Bayes’ theorem: updating beliefs with evidence
Bayes’ theorem is a core rule of conditional probability that explains how to update the probability of a hypothesis after observing new evidence.
Suppose \(A\) is a hypothesis (for example, “the patient has the disease”) and \(B\) is an observation (for example, “the test is positive”).
The quantity we usually want is the posterior probability \(P(A\mid B)\): how likely \(A\) is after seeing \(B\).
Bayes’ theorem expresses this posterior in terms of a prior \(P(A)\) and the likelihood \(P(B\mid A)\):
\[
P(A\mid B)=\frac{P(B\mid A)\,P(A)}{P(B)}.
\]
Prior, likelihood, and evidence
The prior \(P(A)\) represents your belief in \(A\) before the observation.
The likelihood \(P(B\mid A)\) measures how compatible the observation is with the hypothesis.
The denominator \(P(B)\) is called the evidence (or normalization) because it makes the result a valid probability.

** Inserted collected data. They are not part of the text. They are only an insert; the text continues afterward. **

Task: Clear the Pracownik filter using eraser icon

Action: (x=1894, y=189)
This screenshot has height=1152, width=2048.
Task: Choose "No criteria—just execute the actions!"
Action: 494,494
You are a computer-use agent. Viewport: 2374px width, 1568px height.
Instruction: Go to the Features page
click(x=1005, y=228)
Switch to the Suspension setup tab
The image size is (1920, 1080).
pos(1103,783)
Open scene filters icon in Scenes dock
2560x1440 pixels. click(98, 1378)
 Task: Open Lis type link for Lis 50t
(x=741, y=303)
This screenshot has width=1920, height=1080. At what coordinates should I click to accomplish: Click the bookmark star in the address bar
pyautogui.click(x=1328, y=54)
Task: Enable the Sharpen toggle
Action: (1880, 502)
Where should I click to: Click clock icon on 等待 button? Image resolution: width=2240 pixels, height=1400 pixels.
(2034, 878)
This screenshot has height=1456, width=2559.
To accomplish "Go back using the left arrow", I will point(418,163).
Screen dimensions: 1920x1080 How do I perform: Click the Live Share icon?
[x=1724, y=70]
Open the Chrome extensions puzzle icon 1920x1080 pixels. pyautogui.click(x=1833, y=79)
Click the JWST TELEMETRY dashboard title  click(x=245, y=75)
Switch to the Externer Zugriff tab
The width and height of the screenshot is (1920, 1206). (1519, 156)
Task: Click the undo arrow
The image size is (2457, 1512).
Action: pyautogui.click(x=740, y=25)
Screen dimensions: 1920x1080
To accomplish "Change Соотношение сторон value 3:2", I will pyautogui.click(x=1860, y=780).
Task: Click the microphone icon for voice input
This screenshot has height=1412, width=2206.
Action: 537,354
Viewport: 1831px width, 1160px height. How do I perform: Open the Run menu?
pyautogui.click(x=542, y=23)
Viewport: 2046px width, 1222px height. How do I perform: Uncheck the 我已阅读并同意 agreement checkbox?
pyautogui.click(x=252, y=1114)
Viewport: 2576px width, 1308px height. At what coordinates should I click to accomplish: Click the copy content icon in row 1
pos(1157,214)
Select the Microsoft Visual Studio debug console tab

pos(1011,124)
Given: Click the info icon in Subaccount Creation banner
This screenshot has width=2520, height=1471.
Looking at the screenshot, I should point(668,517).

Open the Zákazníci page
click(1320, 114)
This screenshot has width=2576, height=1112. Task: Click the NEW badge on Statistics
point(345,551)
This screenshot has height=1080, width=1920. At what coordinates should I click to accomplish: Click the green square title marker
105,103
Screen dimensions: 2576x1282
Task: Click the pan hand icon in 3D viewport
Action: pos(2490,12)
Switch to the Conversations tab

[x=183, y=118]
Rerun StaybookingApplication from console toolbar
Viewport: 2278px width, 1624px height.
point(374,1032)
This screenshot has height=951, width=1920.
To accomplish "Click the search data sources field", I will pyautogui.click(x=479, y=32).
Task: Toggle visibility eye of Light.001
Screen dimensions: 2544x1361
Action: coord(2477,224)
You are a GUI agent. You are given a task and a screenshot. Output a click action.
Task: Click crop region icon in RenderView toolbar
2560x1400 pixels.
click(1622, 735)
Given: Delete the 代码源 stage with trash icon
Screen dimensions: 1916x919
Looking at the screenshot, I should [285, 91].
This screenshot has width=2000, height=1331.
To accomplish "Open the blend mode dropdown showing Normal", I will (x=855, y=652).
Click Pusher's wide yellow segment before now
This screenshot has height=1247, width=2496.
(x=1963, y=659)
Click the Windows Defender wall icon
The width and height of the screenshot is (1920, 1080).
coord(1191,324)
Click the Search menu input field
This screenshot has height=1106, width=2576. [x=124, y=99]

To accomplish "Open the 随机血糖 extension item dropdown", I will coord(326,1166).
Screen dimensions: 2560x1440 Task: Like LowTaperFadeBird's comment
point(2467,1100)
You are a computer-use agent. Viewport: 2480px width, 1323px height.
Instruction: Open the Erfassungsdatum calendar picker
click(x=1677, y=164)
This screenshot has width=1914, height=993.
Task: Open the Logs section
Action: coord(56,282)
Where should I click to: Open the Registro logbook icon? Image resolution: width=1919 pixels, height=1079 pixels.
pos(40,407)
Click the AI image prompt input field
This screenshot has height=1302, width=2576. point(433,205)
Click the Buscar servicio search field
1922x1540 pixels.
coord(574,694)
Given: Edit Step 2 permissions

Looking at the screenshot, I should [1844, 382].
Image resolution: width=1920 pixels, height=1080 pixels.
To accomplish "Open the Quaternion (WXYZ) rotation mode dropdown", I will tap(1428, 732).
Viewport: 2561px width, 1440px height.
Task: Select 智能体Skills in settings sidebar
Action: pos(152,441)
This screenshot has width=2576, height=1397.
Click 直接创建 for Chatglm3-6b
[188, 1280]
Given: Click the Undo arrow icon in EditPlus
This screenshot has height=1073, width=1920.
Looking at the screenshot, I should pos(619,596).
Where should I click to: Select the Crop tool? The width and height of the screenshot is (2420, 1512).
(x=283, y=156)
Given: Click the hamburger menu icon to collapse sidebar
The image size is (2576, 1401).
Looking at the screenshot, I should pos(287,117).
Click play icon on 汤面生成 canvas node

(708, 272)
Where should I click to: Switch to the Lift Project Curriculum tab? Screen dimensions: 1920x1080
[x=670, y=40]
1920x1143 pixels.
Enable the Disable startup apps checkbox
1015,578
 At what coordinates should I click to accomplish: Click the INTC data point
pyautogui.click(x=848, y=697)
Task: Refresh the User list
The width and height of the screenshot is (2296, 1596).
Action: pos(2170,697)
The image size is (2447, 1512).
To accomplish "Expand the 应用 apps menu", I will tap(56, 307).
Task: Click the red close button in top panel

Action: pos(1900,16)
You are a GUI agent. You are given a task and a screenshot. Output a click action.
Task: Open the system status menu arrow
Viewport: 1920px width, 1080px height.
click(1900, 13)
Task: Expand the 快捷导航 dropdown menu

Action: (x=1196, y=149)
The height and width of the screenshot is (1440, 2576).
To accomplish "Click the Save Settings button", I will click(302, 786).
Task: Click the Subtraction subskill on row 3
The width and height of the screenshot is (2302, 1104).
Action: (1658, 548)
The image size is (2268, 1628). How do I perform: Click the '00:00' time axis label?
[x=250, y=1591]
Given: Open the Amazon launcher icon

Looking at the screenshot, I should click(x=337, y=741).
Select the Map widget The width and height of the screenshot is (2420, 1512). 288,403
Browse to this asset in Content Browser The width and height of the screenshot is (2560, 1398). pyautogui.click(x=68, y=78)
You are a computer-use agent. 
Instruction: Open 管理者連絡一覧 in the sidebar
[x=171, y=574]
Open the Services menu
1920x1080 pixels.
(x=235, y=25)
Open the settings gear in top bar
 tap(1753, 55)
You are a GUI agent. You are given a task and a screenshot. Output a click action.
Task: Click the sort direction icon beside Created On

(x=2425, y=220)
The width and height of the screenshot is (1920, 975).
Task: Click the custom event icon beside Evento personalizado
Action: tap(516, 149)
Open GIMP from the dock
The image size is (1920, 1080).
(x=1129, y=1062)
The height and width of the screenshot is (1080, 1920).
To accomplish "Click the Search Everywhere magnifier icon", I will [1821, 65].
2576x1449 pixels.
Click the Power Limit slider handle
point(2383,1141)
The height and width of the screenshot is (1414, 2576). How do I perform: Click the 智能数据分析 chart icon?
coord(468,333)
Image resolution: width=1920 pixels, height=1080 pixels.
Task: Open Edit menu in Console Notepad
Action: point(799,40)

In the common “binary” setting where either \(A\) or \(\neg A\) holds, the evidence is computed by the law of total probability:
\[
P(B)=P(B\mid A)P(A)+P(B\mid \neg A)P(\neg A),
\quad \text{where } P(\neg A)=1-P(A).
\]
This step is crucial: it accounts for the fact that \(B\) may happen even when the hypothesis is false (for example, false positives).
A medical-test example
Consider \(P(\text{disease})=0.01\), \(P(\text{test+}\mid \text{disease})=0.9\), and \(P(\text{test+}\mid \text{no disease})=0.05\).
First compute the evidence:
\[
P(\text{test+}) = 0.9\cdot 0.01 + 0.05\cdot 0.99 = 0.0585.
\]
Then Bayes’ theorem gives the posterior:
\[
P(\text{disease}\mid \text{test+})
= \frac{0.9\cdot 0.01}{0.0585}
\approx 0.1538.
\]
Even with a fairly accurate test, the posterior is not close to 1 because the disease is rare and false positives contribute to \(P(\text{test+})\).
How to use this tool
Enter the prior \(P(A)\) along with the two likelihoods \(P(B\mid A)\) and \(P(B\mid \neg A)\).
The calculator computes \(P(\neg A)=1-P(A)\), then normalizes the denominator by computing the evidence \(P(B)\).
Finally, it outputs \(P(A\mid B)\) as a decimal and percent with clear step-by-step work, and it also reports the complement \(P(\neg A\mid B)=1-P(A\mid B)\).
The interactive canvas shows a prior vs posterior bar visualization; press Play to animate the posterior bars “filling” from 0 to their final values.
Advanced note (university level)
Bayes’ theorem extends naturally beyond two hypotheses.
If \(\{H_i\}\) is a set of mutually exclusive, exhaustive hypotheses, then
\[
P(H_i\mid B)=\frac{P(B\mid H_i)P(H_i)}{\sum_j P(B\mid H_j)P(H_j)}.
\]
In statistics and machine learning, this is closely related to odds and log-odds (logit), and to hierarchical Bayes models where priors themselves have parameters.